Amos is a kindly zookeeper who talks to his sugar bowl and counts as his friends the elephant, tortoise, rhinoceros, penguin, and owl.

One day Amos is too sick to go to work. He is missed. The animals decide to visit Amos. They even ride the #5 bus, the very same bus Amos rides to visit them.

I loved sharing this with a couple of bright pre-school classes. They identified with what it’s like to be sick. They thought it was the right thing to do for friends to come visit and bring a red balloon. (The cover clearly shows the penguin carrying a red balloon.)

As I read, the children sneezed (covering their sneezes with crisp white tissues, of course) along with the allergic rhino and poor sniffling Amos, and made sympathetic and friendly hooting sounds when Owl’s name was mentioned. Poor Owl. We knew his secret: he’s afraid of the dark.

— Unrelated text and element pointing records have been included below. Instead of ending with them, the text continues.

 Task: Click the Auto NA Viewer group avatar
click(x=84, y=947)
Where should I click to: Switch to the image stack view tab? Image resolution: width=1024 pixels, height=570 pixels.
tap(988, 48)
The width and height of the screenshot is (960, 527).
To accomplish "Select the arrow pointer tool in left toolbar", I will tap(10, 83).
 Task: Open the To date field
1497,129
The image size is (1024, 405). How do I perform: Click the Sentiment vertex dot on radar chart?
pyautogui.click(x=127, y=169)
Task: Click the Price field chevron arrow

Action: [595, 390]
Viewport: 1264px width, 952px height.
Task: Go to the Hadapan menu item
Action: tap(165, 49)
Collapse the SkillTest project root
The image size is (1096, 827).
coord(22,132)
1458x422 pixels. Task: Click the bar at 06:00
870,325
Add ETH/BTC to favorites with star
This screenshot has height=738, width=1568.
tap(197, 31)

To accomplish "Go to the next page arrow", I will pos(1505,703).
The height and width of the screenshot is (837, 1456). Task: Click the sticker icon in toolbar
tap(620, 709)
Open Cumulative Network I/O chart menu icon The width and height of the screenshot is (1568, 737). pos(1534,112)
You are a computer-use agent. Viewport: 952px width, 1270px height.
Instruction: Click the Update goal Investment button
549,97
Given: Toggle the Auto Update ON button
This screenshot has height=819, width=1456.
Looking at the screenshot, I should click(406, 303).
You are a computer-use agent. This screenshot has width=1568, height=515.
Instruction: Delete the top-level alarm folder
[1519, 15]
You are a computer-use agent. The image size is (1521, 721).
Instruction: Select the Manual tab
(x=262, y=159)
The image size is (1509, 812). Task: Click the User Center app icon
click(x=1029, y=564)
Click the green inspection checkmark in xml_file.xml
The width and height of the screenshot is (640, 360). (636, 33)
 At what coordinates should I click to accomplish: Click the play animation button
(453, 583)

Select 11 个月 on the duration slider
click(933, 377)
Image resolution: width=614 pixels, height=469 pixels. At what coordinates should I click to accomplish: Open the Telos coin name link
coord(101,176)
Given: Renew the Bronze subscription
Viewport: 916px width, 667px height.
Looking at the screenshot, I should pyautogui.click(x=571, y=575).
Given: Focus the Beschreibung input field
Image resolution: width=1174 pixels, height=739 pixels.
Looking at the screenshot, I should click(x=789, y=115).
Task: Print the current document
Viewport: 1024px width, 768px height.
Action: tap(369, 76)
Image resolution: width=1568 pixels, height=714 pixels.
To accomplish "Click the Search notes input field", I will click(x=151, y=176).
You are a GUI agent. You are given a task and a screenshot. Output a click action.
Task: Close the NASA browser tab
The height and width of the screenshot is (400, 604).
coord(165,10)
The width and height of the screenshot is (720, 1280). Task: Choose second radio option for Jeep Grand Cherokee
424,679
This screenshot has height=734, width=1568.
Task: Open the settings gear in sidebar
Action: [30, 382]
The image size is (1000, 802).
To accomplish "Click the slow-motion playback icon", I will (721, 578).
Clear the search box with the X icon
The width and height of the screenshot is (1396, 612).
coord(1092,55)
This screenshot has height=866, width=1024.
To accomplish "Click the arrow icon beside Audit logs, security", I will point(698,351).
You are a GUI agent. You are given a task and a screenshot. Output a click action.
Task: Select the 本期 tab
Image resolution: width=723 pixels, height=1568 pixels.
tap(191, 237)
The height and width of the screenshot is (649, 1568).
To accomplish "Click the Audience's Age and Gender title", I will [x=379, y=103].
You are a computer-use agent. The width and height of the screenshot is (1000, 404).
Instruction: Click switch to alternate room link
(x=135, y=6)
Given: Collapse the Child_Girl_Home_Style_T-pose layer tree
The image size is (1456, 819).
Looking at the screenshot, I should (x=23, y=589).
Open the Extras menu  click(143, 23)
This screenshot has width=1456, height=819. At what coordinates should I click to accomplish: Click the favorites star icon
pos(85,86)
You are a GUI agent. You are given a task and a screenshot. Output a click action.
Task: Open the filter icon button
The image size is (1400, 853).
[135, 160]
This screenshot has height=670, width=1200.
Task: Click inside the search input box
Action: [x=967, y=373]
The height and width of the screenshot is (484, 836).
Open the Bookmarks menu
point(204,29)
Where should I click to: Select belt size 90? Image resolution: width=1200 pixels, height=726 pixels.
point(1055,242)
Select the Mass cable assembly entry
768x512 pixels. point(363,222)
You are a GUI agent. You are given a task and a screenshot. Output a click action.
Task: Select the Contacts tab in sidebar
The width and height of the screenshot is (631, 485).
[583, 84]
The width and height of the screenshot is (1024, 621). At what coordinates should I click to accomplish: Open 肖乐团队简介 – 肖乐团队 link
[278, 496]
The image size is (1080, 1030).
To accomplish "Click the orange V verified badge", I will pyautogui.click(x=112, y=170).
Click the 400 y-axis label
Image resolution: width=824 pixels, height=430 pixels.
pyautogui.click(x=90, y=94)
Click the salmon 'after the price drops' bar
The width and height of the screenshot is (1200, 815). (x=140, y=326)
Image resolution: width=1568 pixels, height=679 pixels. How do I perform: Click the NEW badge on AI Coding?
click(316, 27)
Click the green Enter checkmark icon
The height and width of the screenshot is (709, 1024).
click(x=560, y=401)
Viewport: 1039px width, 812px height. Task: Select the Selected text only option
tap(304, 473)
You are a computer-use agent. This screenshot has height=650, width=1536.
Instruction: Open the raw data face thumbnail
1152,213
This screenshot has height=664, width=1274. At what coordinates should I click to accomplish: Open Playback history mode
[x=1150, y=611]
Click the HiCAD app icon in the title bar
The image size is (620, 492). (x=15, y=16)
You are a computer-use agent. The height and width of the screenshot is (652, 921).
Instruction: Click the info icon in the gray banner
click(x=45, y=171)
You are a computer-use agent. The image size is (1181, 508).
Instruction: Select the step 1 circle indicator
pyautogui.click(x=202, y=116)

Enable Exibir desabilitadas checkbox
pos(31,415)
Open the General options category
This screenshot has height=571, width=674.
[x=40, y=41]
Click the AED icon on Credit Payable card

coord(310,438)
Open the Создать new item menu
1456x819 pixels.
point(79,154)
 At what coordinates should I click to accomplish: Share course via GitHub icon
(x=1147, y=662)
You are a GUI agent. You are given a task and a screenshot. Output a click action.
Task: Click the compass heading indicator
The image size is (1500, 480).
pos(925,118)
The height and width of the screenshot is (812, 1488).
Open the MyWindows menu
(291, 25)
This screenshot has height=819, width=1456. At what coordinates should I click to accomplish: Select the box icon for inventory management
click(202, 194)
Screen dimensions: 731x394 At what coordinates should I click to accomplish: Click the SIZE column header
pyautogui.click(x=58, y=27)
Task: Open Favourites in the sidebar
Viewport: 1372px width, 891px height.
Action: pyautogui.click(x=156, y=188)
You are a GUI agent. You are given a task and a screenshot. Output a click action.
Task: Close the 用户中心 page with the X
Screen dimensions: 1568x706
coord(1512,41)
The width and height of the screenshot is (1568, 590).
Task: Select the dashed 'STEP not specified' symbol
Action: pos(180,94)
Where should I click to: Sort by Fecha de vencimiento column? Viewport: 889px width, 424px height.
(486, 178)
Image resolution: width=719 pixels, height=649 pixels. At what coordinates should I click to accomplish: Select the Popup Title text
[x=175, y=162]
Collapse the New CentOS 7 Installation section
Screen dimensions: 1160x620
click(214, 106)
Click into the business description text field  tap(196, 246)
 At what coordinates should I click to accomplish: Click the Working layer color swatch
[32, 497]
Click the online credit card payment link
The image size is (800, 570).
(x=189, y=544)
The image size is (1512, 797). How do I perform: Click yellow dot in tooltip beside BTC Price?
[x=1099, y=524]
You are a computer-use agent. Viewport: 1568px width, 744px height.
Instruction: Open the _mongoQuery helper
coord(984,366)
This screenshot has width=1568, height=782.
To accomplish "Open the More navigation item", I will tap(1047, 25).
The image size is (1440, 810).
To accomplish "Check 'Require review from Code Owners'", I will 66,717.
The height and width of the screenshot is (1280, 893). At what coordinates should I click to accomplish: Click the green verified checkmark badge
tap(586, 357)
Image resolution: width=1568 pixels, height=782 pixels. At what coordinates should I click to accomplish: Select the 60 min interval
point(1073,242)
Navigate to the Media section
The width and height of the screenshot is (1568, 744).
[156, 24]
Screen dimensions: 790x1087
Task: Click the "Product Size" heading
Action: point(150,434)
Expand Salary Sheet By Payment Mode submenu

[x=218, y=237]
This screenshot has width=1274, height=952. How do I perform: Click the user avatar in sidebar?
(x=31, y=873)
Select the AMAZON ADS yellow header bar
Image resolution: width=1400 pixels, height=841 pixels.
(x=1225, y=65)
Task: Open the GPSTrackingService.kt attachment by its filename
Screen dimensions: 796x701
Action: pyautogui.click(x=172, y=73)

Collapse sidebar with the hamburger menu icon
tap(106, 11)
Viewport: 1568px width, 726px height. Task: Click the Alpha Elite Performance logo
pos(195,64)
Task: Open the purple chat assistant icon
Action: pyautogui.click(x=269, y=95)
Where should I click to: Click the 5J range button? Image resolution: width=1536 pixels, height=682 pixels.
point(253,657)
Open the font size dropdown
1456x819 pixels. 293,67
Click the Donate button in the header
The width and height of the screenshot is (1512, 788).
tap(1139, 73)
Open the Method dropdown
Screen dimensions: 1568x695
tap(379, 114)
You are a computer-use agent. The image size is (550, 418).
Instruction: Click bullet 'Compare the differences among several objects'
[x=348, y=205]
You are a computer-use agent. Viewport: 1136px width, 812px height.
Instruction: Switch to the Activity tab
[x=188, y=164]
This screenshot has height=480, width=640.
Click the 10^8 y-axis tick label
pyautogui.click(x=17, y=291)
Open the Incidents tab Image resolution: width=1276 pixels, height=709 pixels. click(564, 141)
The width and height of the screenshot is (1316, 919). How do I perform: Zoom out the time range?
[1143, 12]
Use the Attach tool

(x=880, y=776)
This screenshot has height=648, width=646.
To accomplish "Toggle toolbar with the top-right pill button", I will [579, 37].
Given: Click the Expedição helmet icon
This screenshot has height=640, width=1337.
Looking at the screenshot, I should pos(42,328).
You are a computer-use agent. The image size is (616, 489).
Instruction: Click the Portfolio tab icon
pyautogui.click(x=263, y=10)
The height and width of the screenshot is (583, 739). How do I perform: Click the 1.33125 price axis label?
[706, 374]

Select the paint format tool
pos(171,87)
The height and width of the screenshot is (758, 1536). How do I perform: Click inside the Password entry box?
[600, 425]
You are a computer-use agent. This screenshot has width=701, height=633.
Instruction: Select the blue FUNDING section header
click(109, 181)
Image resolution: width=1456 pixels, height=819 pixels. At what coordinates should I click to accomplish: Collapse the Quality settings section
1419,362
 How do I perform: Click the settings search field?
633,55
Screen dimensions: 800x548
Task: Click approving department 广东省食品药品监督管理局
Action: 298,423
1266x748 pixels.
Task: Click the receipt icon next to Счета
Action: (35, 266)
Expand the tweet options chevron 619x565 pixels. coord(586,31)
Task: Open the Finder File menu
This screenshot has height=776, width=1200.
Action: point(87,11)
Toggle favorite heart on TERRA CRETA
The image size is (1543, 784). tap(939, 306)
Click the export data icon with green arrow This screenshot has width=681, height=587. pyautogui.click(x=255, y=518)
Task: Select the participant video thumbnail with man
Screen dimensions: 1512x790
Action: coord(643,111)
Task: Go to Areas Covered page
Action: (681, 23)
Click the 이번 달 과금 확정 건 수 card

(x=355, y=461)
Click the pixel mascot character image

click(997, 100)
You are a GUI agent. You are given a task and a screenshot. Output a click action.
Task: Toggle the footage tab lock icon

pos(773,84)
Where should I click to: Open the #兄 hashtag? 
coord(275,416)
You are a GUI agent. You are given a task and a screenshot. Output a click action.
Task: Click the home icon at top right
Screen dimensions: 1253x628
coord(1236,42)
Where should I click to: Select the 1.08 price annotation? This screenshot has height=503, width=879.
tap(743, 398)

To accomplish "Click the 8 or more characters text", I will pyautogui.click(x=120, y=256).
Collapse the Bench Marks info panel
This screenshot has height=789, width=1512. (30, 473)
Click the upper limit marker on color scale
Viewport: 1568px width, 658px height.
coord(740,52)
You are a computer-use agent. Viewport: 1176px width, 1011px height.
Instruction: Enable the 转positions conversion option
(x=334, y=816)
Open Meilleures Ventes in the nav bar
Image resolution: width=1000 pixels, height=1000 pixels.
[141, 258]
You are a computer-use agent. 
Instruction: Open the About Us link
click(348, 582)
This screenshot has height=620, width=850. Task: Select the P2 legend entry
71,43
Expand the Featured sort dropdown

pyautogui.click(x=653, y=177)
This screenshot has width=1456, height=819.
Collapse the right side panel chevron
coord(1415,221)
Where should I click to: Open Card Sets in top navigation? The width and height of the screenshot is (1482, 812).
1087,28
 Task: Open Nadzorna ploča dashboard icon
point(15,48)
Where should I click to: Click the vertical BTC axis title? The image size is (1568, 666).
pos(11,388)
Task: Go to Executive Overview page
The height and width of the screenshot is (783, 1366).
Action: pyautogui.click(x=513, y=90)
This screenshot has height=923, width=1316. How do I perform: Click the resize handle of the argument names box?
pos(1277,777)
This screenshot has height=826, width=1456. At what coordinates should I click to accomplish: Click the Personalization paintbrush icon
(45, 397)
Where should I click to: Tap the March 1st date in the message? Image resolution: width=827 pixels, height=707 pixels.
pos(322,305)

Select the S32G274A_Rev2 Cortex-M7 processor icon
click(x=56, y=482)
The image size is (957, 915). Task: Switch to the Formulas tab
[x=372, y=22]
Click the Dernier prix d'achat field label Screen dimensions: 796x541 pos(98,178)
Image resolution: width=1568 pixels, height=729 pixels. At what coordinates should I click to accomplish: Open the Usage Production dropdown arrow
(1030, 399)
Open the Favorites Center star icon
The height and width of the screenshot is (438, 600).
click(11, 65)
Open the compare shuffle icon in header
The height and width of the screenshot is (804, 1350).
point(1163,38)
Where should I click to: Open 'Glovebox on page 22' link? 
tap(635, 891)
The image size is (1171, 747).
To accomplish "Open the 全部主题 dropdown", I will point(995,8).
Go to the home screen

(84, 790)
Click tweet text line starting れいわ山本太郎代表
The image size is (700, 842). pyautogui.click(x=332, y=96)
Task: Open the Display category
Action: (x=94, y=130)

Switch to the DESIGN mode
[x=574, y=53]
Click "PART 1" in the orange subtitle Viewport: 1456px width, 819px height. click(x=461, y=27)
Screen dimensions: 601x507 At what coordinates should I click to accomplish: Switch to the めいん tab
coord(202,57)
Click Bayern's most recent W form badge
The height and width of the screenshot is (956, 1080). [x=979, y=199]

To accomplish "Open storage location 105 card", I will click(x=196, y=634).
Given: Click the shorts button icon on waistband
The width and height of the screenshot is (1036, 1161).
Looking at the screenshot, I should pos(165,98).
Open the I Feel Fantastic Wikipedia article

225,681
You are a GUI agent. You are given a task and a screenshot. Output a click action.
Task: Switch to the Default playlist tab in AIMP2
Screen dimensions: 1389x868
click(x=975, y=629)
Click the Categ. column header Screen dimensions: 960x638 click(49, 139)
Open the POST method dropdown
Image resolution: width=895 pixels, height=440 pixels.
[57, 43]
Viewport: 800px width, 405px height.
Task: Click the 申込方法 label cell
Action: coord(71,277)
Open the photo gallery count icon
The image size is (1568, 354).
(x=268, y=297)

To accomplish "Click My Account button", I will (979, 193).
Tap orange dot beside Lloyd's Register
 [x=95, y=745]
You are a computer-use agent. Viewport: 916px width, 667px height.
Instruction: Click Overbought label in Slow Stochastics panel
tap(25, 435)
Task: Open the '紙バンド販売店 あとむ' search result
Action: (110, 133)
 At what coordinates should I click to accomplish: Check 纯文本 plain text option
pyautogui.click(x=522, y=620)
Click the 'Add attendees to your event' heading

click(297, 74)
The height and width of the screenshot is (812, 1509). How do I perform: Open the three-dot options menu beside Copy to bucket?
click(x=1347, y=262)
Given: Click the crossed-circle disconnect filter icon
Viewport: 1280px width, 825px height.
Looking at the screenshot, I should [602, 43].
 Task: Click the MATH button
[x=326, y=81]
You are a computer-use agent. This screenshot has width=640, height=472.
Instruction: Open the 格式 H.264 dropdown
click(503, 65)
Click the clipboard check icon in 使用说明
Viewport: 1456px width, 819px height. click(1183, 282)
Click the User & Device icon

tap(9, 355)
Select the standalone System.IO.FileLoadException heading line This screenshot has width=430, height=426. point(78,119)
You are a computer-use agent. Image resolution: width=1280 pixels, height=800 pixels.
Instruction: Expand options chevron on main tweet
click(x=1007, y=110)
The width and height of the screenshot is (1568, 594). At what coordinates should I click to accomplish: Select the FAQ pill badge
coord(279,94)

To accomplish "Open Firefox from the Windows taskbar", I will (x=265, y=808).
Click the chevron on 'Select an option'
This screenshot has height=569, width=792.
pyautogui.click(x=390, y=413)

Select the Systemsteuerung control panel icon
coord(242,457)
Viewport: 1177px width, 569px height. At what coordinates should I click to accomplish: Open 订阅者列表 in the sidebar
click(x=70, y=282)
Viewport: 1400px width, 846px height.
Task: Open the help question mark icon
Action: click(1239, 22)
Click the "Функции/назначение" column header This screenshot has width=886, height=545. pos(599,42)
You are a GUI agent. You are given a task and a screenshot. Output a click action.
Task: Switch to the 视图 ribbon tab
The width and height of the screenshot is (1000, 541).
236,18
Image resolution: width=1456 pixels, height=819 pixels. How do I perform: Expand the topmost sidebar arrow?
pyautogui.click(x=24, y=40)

The children quickly made friends with the little elephant puppet who came along to help me read the story. (After all, the elephant’s picture is on the cover.) In the meantime, grown ups in the room wondered how that red balloon managed to survive the trip. Ah, the beauty of fiction!

These tiny students were well coached. They knew, as one little girl said, the illustrator is the one who “colors the pictures.”

Although she has undoubtedly colored a lot of pictures, this is the first children’s book Erin Stead has illustrated (her husband wrote the text) and it won the Caldecott. Now the pressure is on. What will she do next?

Thursday, February 3, 2011

Think Spring!

The groundhog gurus have decided. Punxsutawney Phil in Pennsylvania says spring is around the corner. That's welcome news to Pennsylvania residents who are digging out from the last snow and looking skyward for the next one. Down south, Birmingham Bill in Alabama says six more weeks of winter. Garden enthusiasts there are already seeing buds on early bloomers. More winter? More cold with deceptive patches of ice? Yuck. Let’s honor the state of Pennsylvania today and hope Phil is the critter with the correct inside information.

BALLET FOR MARTHA: Making Appalachian Spring by Jan Greenberg and Sandra Jordan, illustrated by Brian Floca.

How do you translate movement and music into words? This book is about collaboration.

First came Martha Graham, the godmother of modern dance. She wanted to create a ballet, “A legend of American living” set in the hills of western Pennsylvania on the wedding day of a young farmer and his bride.

Then Aaron Copland, the composer, responded to Martha’s invitation to create music for her ballet.

Add the sculptor Isamu Noguchi, one of the world’s most revered artists. As the musical progressed, he collaborated with Martha Graham on over twenty sets which came together to produce Appalachian Spring.

This is only part of the story. Behind the scenes of the book itself are three more creative talents. Authors
Jan Greenberg and Sandra Jordan have worked together before. If you enjoy this book, you will want to look up the stunning picture book Christo and Jeanne-Claude: Through the Gates and Beyond. Acclaimed as a pair, Greenberg and Jordan teamed with illustrator Brian Floca who is also accomplished and award winning. None of this has anything to do with awards, however. These three artists are like the three they bring to life on the page. Determined. Detailed. Thorough.

The illustrator captures the most subtle movement of the dancers, put there by Martha to deliver the most power. The writers embrace the energy, the swirling, twirling, strutting, leaping, contrasted with a sudden stillness, quiet, rest, as contemplative as rocking a baby. Art and text stitch a tapestry of life and love.

Even as the players move toward the stage lights to take the final bow, it’s obvious that this classic will be performed for generations to come by generations of dancers and musicians, set builders, actors, and producers. A link from past to future.

Martha Graham found the words "Appalachian Spring" in a poem and liked the sound of it. So do I. Hurry, spring!